I'm getting a segfault thrown when using invalid input or the -help flag in the command arguments. It is a re-creation of the Unix expand utility, and its supposed to handle errors in a similar fashion.
int main(int argc, char *argv[]){
char help1[]= "-help";
char help2[]= "--help";
int spaces; //number of spaces to replace tabs
if (argc==1){ //if only one argument in stack
//check if asking for help
if ( (strcmp(argv[1], help1)==0) || (strcmp(argv[1], help2)==0) )
printHelp();
else
printError(); //otherwise, print error message
//right number of tokens are provided, need to validate them
} else if (argc>=2){
spaces= atoi(argv[2]); //assign it to spaces
parse_file(spaces); //open the stream and pass on
}
return 0;
}
My printerror method:
void printError(){
fprintf(stderr, "\nInvalid Input.\n");
fprintf(stderr, "The proper format is myexpand -[OPTION] [NUMBER OF SPACES]\n");
exit(1);
}
When I try invalid input or the help flag, I get a segfault. Why is this, since I'm checking if the first flag is help?

◆ **DATASET EXCERPT**
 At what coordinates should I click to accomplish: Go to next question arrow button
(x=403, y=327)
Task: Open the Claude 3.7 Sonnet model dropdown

◆ **WHAT TO DO**
In the forum post about the segfault, why is the program supposed to handle errors the way it does? Answer in one to three sentences. You won't need the material here.

◆ **ANSWER**
The program is a re-creation of the Unix expand utility. For that reason it is supposed to handle errors in a similar way to that utility.